Enfin, la sémiotique politique de la guerre pose le problème des rapports entre la guerre et la fiction. La littérature de guerre se fonde toujours sur la sublimation esthétique de la disparition, de la souffrance, de la mort, en même temps que de la distanciation. On peut, en effet, y lire et y comprendre une représentation de l'anéantissement.

D'une part, elle développe l'événement dans une sémiotique d'acteurs. L'identification symbolique qui construit la médiation se fait alors entre les lecteurs et les acteurs de la guerre c'est-à-dire, les victimes ou les vainqueurs. Cette fiction sur la guerre, en ce sens, est fondamentalement binaire: elle ne se conçoit que dans cette opposition simple, qui fonde la représentation de l'identité des acteurs impliqués dans la guerre sur cette opposition en deux camps.

D'autre part, cette fiction sur la guerre développe l'événement dans une sémiotique des lieux. L’étude des fictions africaines traitant de la guerre montre une superposition des espaces dans lesquels, les populations civiles livrées à elles-mêmes, fuyant les zones de violence errent pour trouver un refuge; d’autre part, la description esthétique dont ces espaces font l’objet, leur attribue des enjeux symboliques pour les factions rivales.
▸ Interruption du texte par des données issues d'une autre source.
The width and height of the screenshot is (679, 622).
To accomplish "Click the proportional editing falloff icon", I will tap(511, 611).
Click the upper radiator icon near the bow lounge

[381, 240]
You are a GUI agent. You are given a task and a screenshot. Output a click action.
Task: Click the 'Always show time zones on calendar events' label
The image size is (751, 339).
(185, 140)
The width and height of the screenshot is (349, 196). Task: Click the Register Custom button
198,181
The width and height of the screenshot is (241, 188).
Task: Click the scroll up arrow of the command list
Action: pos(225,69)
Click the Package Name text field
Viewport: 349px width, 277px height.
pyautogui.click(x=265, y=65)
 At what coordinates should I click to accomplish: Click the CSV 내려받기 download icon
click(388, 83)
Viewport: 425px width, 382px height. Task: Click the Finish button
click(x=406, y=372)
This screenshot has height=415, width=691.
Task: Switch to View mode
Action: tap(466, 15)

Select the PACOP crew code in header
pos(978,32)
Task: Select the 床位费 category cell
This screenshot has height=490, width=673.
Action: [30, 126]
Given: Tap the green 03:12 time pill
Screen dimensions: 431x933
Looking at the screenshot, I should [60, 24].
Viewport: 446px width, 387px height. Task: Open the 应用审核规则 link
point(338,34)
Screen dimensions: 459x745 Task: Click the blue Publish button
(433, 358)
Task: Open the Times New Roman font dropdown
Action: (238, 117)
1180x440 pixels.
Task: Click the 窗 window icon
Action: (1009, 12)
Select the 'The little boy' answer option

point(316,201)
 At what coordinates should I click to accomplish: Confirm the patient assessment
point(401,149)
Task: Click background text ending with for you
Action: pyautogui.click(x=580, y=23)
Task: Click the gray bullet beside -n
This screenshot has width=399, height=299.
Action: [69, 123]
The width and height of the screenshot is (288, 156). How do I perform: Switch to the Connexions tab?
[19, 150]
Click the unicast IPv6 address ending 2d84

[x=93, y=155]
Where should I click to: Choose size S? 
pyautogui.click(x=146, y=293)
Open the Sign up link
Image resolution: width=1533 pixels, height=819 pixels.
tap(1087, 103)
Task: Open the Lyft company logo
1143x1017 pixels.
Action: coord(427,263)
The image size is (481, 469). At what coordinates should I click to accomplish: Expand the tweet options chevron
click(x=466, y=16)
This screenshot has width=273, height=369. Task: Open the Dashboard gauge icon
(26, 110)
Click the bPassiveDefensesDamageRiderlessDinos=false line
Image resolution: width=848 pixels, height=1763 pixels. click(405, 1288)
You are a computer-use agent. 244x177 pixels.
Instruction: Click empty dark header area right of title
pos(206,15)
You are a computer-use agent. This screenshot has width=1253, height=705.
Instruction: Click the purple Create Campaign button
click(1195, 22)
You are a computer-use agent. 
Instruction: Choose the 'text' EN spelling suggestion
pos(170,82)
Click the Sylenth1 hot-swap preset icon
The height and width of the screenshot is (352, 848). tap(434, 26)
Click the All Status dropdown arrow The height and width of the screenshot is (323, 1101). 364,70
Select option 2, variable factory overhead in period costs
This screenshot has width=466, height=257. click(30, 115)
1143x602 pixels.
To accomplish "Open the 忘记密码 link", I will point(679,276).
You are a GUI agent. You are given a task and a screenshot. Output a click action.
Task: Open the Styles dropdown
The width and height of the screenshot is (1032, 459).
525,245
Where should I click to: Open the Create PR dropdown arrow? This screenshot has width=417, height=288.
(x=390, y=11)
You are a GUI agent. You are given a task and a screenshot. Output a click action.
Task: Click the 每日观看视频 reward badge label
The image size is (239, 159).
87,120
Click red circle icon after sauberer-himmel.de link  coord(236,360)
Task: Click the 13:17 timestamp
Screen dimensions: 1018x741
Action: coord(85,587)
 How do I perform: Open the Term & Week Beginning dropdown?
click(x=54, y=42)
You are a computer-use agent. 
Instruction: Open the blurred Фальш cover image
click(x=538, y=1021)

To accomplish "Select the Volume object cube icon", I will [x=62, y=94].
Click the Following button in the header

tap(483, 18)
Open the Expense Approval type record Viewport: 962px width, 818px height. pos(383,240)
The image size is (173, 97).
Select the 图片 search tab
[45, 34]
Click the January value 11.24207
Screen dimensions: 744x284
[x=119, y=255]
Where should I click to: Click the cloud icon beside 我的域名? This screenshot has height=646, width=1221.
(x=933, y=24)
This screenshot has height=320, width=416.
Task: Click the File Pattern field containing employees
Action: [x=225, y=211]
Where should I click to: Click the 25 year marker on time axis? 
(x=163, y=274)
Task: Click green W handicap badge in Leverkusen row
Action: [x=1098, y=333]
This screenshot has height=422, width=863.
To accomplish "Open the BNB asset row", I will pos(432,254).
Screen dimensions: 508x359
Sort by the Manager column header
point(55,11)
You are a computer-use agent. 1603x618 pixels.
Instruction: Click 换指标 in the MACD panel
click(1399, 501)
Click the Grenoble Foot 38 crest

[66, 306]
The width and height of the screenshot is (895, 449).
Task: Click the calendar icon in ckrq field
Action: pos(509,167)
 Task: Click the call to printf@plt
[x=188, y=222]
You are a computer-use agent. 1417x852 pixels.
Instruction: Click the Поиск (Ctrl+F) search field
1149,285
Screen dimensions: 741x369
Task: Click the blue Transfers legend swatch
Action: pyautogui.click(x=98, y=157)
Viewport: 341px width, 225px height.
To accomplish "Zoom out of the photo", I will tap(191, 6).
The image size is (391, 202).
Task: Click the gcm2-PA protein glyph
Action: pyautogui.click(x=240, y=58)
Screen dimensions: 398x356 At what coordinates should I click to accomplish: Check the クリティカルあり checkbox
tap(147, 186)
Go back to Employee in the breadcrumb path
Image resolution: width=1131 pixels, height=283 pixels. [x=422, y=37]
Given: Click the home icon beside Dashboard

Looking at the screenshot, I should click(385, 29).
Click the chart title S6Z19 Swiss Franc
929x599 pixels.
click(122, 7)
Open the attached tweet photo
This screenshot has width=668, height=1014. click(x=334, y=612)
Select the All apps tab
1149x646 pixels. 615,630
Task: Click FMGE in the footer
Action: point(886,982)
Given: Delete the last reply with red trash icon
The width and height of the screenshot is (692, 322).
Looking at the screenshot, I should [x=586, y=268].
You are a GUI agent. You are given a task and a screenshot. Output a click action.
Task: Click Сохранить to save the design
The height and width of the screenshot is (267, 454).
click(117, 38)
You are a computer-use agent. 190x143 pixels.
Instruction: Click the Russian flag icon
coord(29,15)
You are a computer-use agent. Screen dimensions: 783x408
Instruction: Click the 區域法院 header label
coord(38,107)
Ces lieux de la guerre forment autant d'espaces pour les acteurs des récits auxquels le lecteur est censé s’identifier symboliquement, mais l’appropriation de l’espace par les acteurs de la guerre définit une géographie narrative de l’événement, et non sa configuration physique.

L'analyse de la fiction sur la guerre est celle de la représentation esthétique des acteurs en termes d’identité. L’identification symbolique qui construit la médiation se fait alors dans une sorte d’opposition dans laquelle l’altérité n’a pas de place ni de sens puisque l’autre étant appelé à disparaître. La fiction de guerre repose fondamentalement sur cette opposition binaire : elle ne se conçoit que dans cette opposition simple « eux »/ « nous » qui fonde la représentation de l’identité des acteurs impliqués dans la guerre en deux camps. En ce sens, la guerre se manifeste comme une cristallisation des identités qui, en situation de conflit, acquièrent une consistance double, à la fois politique et symbolique. L’identité se fonde dans la guerre par opposition à l’identité de l’autre, donc une identité politique fondée sur l’opposition symbolique à l’autre.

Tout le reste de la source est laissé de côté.